═══ Supplied passage

If you check the records, you will see that Saraki has the majority of the votes by those who attended that very sitting (inauguration of the National Assembly). I was not among those who were there when the election took place; I was one of those (51) who went to the International Conference Centre that very day. But the situation we have found ourselves is the reality. He has the support of the majority of senators, even though his emergence is against the position of his party. The problem we are having here is that the party only has authority over its members; it does not have authority over the National Assembly. Except if the constitution of the country changes, then, the party can also have influence in the National Assembly. But those who voted in the National Assembly are those who won elections, and they are already there. They only answer to their party when they are outside the National Assembly but when they are inside, they can decide to do away with the party. The precedence of disobeying a political party was set by the (Aminu) Tambuwal doctrine of 2011—breaches of party positions and recommendations.

══════
═══ Dataset excerpt

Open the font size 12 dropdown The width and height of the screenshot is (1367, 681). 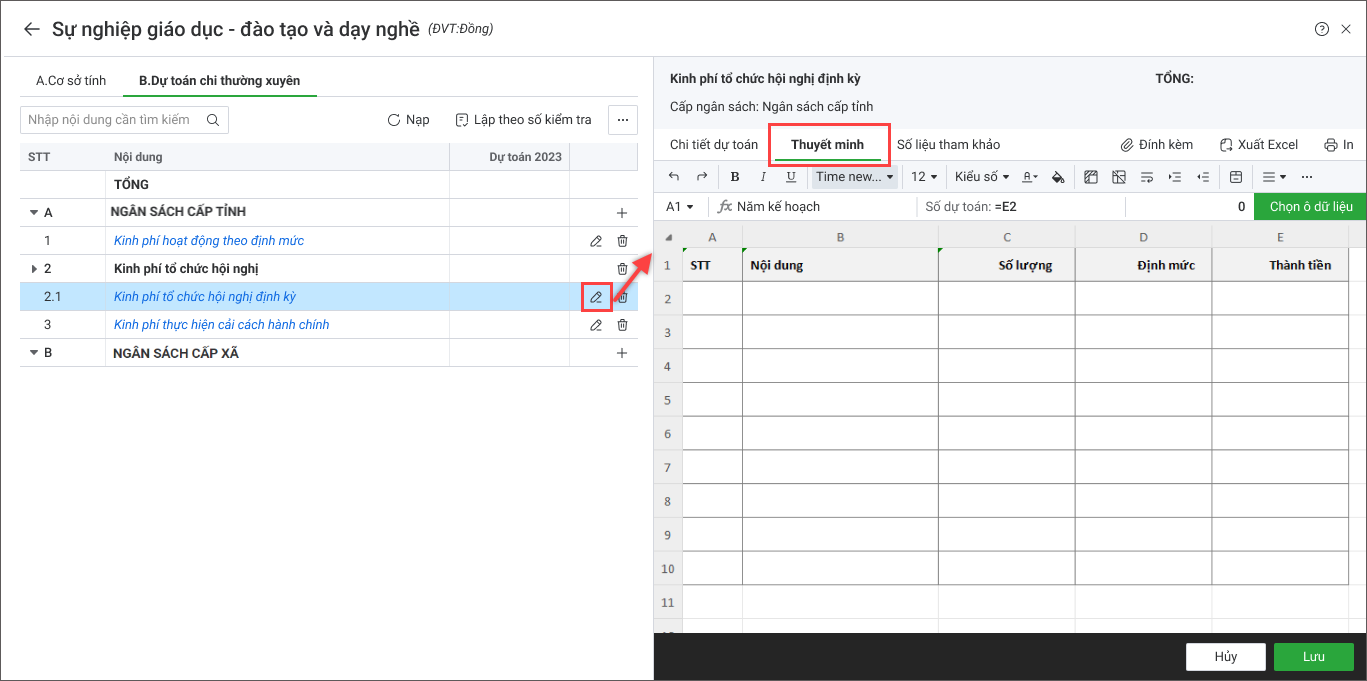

══════

*Task goal*.
Which people, bodies, and venues does the passage on Saraki's election mention by proper name? List every one.

*Result*.
- Saraki
- Aminu Tambuwal
- National Assembly
- International Conference Centre